[Start]

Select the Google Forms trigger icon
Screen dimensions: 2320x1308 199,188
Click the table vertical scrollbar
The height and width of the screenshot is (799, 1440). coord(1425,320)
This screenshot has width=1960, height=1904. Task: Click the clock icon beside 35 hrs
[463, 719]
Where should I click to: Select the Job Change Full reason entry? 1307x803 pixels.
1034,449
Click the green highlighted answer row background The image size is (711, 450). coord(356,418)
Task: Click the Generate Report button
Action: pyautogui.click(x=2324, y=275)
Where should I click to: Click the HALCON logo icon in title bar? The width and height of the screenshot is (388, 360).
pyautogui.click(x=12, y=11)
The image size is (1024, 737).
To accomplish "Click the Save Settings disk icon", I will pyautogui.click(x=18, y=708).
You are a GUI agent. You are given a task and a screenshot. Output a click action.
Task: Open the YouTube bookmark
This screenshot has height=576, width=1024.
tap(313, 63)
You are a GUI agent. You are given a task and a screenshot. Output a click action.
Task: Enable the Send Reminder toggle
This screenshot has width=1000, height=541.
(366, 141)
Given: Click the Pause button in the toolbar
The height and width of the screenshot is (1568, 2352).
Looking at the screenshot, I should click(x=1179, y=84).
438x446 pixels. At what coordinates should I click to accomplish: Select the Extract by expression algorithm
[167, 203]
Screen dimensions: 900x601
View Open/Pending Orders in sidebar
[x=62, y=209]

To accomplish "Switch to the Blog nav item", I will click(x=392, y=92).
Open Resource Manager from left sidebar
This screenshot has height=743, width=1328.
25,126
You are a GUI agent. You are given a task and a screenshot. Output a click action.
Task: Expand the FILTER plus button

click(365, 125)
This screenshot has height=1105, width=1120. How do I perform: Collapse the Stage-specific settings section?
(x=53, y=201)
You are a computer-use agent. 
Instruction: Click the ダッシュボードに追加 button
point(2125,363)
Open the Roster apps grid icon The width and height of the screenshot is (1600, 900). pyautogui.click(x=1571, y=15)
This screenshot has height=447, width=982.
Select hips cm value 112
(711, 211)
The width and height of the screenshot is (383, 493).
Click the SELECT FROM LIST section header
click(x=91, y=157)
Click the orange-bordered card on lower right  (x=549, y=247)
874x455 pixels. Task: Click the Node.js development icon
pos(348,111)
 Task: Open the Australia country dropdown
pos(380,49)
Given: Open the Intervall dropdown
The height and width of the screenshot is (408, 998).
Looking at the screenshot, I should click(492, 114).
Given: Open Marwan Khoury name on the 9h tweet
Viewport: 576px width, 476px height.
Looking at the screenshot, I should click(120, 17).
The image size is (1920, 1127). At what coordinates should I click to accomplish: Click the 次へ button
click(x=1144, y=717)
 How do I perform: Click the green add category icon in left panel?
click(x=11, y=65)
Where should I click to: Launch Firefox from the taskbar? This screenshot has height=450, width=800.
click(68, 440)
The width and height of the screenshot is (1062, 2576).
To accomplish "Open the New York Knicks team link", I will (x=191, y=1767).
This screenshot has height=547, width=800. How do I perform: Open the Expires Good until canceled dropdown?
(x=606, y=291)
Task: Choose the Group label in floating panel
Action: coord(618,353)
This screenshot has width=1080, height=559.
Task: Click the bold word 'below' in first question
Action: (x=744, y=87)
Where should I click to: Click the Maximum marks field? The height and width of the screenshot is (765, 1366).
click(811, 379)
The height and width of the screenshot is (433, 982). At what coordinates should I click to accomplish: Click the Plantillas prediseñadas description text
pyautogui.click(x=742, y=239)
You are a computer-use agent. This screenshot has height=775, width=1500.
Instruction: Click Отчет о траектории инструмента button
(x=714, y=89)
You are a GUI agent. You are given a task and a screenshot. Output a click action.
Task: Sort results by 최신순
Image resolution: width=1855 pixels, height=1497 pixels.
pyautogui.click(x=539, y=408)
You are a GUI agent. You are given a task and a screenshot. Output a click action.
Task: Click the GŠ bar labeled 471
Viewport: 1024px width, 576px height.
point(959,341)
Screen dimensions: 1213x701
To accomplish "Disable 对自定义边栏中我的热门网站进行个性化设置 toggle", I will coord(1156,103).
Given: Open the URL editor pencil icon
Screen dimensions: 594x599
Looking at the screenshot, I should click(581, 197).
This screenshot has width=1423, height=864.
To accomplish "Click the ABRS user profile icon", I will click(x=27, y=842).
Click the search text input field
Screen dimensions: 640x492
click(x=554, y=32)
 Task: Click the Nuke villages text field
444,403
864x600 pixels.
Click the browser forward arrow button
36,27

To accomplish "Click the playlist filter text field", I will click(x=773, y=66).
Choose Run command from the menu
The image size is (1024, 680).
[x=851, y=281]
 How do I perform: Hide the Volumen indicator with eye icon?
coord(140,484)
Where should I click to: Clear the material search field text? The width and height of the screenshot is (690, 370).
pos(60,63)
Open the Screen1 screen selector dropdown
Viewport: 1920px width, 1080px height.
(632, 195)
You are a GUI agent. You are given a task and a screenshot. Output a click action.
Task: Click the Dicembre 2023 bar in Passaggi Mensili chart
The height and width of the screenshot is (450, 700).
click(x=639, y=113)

[End]

• **EXERCISE**
Return every one of the items above with no changes, line for line.

• **EXERCISE SOLUTION**
Select the Google Forms trigger icon
Screen dimensions: 2320x1308 199,188
Click the table vertical scrollbar
The height and width of the screenshot is (799, 1440). coord(1425,320)
This screenshot has width=1960, height=1904. Task: Click the clock icon beside 35 hrs
[463, 719]
Where should I click to: Select the Job Change Full reason entry? 1307x803 pixels.
1034,449
Click the green highlighted answer row background The image size is (711, 450). coord(356,418)
Task: Click the Generate Report button
Action: pyautogui.click(x=2324, y=275)
Where should I click to: Click the HALCON logo icon in title bar? The width and height of the screenshot is (388, 360).
pyautogui.click(x=12, y=11)
The image size is (1024, 737).
To accomplish "Click the Save Settings disk icon", I will pyautogui.click(x=18, y=708).
You are a GUI agent. You are given a task and a screenshot. Output a click action.
Task: Open the YouTube bookmark
This screenshot has height=576, width=1024.
tap(313, 63)
You are a GUI agent. You are given a task and a screenshot. Output a click action.
Task: Enable the Send Reminder toggle
This screenshot has width=1000, height=541.
(366, 141)
Given: Click the Pause button in the toolbar
The height and width of the screenshot is (1568, 2352).
Looking at the screenshot, I should click(x=1179, y=84).
438x446 pixels. At what coordinates should I click to accomplish: Select the Extract by expression algorithm
[167, 203]
Screen dimensions: 900x601
View Open/Pending Orders in sidebar
[x=62, y=209]

To accomplish "Switch to the Blog nav item", I will click(x=392, y=92).
Open Resource Manager from left sidebar
This screenshot has height=743, width=1328.
25,126
You are a GUI agent. You are given a task and a screenshot. Output a click action.
Task: Expand the FILTER plus button

click(365, 125)
This screenshot has height=1105, width=1120. How do I perform: Collapse the Stage-specific settings section?
(x=53, y=201)
You are a computer-use agent. 
Instruction: Click the ダッシュボードに追加 button
point(2125,363)
Open the Roster apps grid icon The width and height of the screenshot is (1600, 900). pyautogui.click(x=1571, y=15)
This screenshot has height=447, width=982.
Select hips cm value 112
(711, 211)
The width and height of the screenshot is (383, 493).
Click the SELECT FROM LIST section header
click(x=91, y=157)
Click the orange-bordered card on lower right  (x=549, y=247)
874x455 pixels. Task: Click the Node.js development icon
pos(348,111)
 Task: Open the Australia country dropdown
pos(380,49)
Given: Open the Intervall dropdown
The height and width of the screenshot is (408, 998).
Looking at the screenshot, I should click(492, 114).
Given: Open Marwan Khoury name on the 9h tweet
Viewport: 576px width, 476px height.
Looking at the screenshot, I should click(120, 17).
The image size is (1920, 1127). At what coordinates should I click to accomplish: Click the 次へ button
click(x=1144, y=717)
 How do I perform: Click the green add category icon in left panel?
click(x=11, y=65)
Where should I click to: Launch Firefox from the taskbar? This screenshot has height=450, width=800.
click(68, 440)
The width and height of the screenshot is (1062, 2576).
To accomplish "Open the New York Knicks team link", I will (x=191, y=1767).
This screenshot has height=547, width=800. How do I perform: Open the Expires Good until canceled dropdown?
(x=606, y=291)
Task: Choose the Group label in floating panel
Action: coord(618,353)
This screenshot has width=1080, height=559.
Task: Click the bold word 'below' in first question
Action: (x=744, y=87)
Where should I click to: Click the Maximum marks field? The height and width of the screenshot is (765, 1366).
click(811, 379)
The height and width of the screenshot is (433, 982). At what coordinates should I click to accomplish: Click the Plantillas prediseñadas description text
pyautogui.click(x=742, y=239)
You are a computer-use agent. This screenshot has height=775, width=1500.
Instruction: Click Отчет о траектории инструмента button
(x=714, y=89)
You are a GUI agent. You are given a task and a screenshot. Output a click action.
Task: Sort results by 최신순
Image resolution: width=1855 pixels, height=1497 pixels.
pyautogui.click(x=539, y=408)
You are a GUI agent. You are given a task and a screenshot. Output a click action.
Task: Click the GŠ bar labeled 471
Viewport: 1024px width, 576px height.
point(959,341)
Screen dimensions: 1213x701
To accomplish "Disable 对自定义边栏中我的热门网站进行个性化设置 toggle", I will coord(1156,103).
Given: Open the URL editor pencil icon
Screen dimensions: 594x599
Looking at the screenshot, I should click(581, 197).
This screenshot has width=1423, height=864.
To accomplish "Click the ABRS user profile icon", I will click(x=27, y=842).
Click the search text input field
Screen dimensions: 640x492
click(x=554, y=32)
 Task: Click the Nuke villages text field
444,403
864x600 pixels.
Click the browser forward arrow button
36,27

To accomplish "Click the playlist filter text field", I will click(x=773, y=66).
Choose Run command from the menu
The image size is (1024, 680).
[x=851, y=281]
 How do I perform: Hide the Volumen indicator with eye icon?
coord(140,484)
Where should I click to: Clear the material search field text? The width and height of the screenshot is (690, 370).
pos(60,63)
Open the Screen1 screen selector dropdown
Viewport: 1920px width, 1080px height.
(632, 195)
You are a GUI agent. You are given a task and a screenshot. Output a click action.
Task: Click the Dicembre 2023 bar in Passaggi Mensili chart
The height and width of the screenshot is (450, 700).
click(x=639, y=113)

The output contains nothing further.